Re: Open Library and RDF from Thomas Baker on 2010-08-16 (public-lld@w3.org from August 2010)

From: Thomas Baker <tbaker@tbaker.de>
Date: Sun, 15 Aug 2010 22:21:32 -0400
To: Karen Coyle <kcoyle@kcoyle.net>
Cc: "gordon@gordondunsire.com" <gordon@gordondunsire.com>, "Young,Jeff (OR)" <jyoung@oclc.org>, public-lld@w3.org
Message-ID: <20100816022132.GA4552@octavius>
On Sun, Aug 15, 2010 at 05:10:29PM -0700, Karen Coyle wrote:
>               The maximal ontological commitment definitely furthers  
> the sharing, and may be essential for it. In fact, libraries today are  
> organized in highly complex networks of data sharing that they depend  
> on for their survival in this difficult economic climate. Although it  
> is a bit of an exaggeration, I often say that libraries have achieved  
> an amazing efficiency -- that a book is published, then cataloged and  
> the data keyed once (usually by the relevant national library), and  
> every other library downloads that data into their catalog. There is  
> much more metadata re-use than metadata creation.

(I sometimes wonder if it is still optimally efficient, in
2010, to create lots of redundant copies of catalog records
in lots of local databases instead of just linking to a
central record, but that would be a different discussion...)

> I think we must start with that as our reality, and look at ways to  
> integrate library metadata into a wider universe without losing the  
> underlying precision of that data as it exists in library systems.  

Agreed. I'm not questioning the need for precise metadata.
My point is that precision can be attained in different ways.
One way is by defining a strongly specified ontology that
enforces the logical consistency of data.  It will enforce
that not just for data producers but also for data consumers.

Another way is by strongly controlling the consistency of
data when it is created -- e.g., with application profiles,
using criteria that can form the basis of syntactic validation,
quality control, and consistency checks (and of course with
training of the catalogers in the proper application of the
conceptual system).  However, for the data to be good and
consistent, it does not follow that the underlying vocabularies
themselves must necessarily carry heavy ontological baggage.
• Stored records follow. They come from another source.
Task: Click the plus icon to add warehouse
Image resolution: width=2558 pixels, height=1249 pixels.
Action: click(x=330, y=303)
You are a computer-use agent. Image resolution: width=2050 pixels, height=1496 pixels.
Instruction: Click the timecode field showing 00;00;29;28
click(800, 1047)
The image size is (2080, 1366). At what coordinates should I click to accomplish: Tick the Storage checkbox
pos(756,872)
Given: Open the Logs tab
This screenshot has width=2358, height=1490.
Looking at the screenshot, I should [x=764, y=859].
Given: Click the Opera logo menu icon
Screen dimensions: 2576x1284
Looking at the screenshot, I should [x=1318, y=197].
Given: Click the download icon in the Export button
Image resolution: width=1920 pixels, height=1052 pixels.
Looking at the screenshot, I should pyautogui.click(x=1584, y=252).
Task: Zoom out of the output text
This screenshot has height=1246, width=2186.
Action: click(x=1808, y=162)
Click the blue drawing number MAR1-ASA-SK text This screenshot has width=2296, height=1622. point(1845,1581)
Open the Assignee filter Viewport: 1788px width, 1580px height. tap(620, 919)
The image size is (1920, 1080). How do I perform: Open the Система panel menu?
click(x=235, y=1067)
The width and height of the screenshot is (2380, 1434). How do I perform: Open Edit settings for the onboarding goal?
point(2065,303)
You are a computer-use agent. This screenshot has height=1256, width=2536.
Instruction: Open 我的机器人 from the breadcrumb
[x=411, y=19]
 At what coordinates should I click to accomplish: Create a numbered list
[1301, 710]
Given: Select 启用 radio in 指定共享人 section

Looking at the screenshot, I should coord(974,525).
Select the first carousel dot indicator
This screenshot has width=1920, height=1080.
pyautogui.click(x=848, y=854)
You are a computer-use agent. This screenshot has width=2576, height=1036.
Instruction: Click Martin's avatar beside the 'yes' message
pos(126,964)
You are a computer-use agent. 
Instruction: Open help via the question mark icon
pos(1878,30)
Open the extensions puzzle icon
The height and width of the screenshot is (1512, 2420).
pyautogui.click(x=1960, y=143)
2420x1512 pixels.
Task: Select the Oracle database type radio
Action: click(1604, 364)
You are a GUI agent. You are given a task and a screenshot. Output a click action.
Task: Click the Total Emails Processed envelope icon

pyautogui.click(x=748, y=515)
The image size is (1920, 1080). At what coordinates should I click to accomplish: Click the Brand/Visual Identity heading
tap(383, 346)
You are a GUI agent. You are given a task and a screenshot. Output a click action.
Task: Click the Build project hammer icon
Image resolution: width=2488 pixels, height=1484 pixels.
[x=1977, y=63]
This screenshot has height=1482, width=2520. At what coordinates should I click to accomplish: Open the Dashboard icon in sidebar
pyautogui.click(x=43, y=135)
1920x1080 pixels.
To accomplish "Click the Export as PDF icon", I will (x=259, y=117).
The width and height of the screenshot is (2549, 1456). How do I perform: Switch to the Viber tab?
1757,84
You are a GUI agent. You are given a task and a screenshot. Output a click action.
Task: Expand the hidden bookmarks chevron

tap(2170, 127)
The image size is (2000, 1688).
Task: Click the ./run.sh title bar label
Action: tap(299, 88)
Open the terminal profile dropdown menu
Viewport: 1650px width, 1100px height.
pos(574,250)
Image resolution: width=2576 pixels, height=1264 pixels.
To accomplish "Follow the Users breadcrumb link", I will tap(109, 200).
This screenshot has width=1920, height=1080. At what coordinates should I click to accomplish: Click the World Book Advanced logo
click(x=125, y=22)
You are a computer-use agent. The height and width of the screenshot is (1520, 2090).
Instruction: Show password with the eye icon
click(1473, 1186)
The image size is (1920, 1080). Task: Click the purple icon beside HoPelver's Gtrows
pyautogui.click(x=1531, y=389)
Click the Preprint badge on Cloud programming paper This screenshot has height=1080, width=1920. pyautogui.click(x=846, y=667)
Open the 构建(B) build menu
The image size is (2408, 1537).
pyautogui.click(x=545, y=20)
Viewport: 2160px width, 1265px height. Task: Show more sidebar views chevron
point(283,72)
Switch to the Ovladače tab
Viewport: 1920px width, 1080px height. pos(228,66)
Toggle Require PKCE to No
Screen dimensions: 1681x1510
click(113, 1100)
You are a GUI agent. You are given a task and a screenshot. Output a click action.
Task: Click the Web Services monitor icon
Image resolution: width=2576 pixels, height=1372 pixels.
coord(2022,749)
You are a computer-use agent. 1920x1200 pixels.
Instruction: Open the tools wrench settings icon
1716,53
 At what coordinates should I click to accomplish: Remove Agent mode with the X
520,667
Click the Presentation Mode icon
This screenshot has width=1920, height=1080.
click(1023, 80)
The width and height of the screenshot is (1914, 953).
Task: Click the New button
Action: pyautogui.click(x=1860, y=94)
> A second goal is to increase the interaction of library data with  
> other resources on the Web. This is one of the reasons why the  
> Metadata Registry created a hierarchy of properties, the highest level  
> of which are not bound by the FRBR entities. This allows data to be  
> exchanged without regard to strict FRBR definitions. The resulting  
> metadata, however, will still be more detailed than is desired (or  
> even understood) by non-library communities. Therefore I think we need  
> to work on defining classes and properties that can be used to  
> integrate library data to non-library, non-specialist resources and  
> services. FRBR and RDA jump right into the level of detail that the  
> library community relates to without looking at how those details  
> might fit into a larger picture. We need to work on developing that  
> picture.

I agree that this is the challenge, and a layered approach
sounds reasonable.  Is this the approach currently being followed
by the FR and RDA committees?

> What this all comes down to is that if we take the view that library  
> metadata must embrace different principles than it does today in order  
> for libraries to interact on the Web, then we've got a non-starter.  
> Library data is precise, meets particular needs, is principles based,  
> and is anything but arbitrary. 

As I see it, record sharing in the library world has been
based on the sort of validation that one might express in
an application profile, and the consistency of intellectual
approach embodied in those records has been ensured by
the training of experts in the proper application of
internationally recognized standards.  I do not see this
changing.

My point is that it is not necessarily strongly specified
ontologies that will buy that precision, whereas strongly
specified ontologies _will_ impose their ontological baggage
on any downstream consumers of that data.  Where should
the precision get defined and enforced -- in the process
of creating and validating data, or does it get hard-wired
into the underlying vocabularies themselves?  Designing an
RDF vocabulary need not be like designing an XML schema --
the RDF approach offers different ways to separate underlying
semantics from specific constraints.

My question is whether the FR and RDA process is considering
that some of the desired precision might be defined not in
the underlying vocabularies, but in application profiles that
use those vocabularies.  An approach which pushes some of the
precision into application profiles could provide flexibility
without sacrificing rigor.  Are application profiles (possibly
under a different name) an important part of the discussion?

Tom

-- 
Thomas Baker <tbaker@tbaker.de>
Received on Monday, 16 August 2010 02:22:12 UTC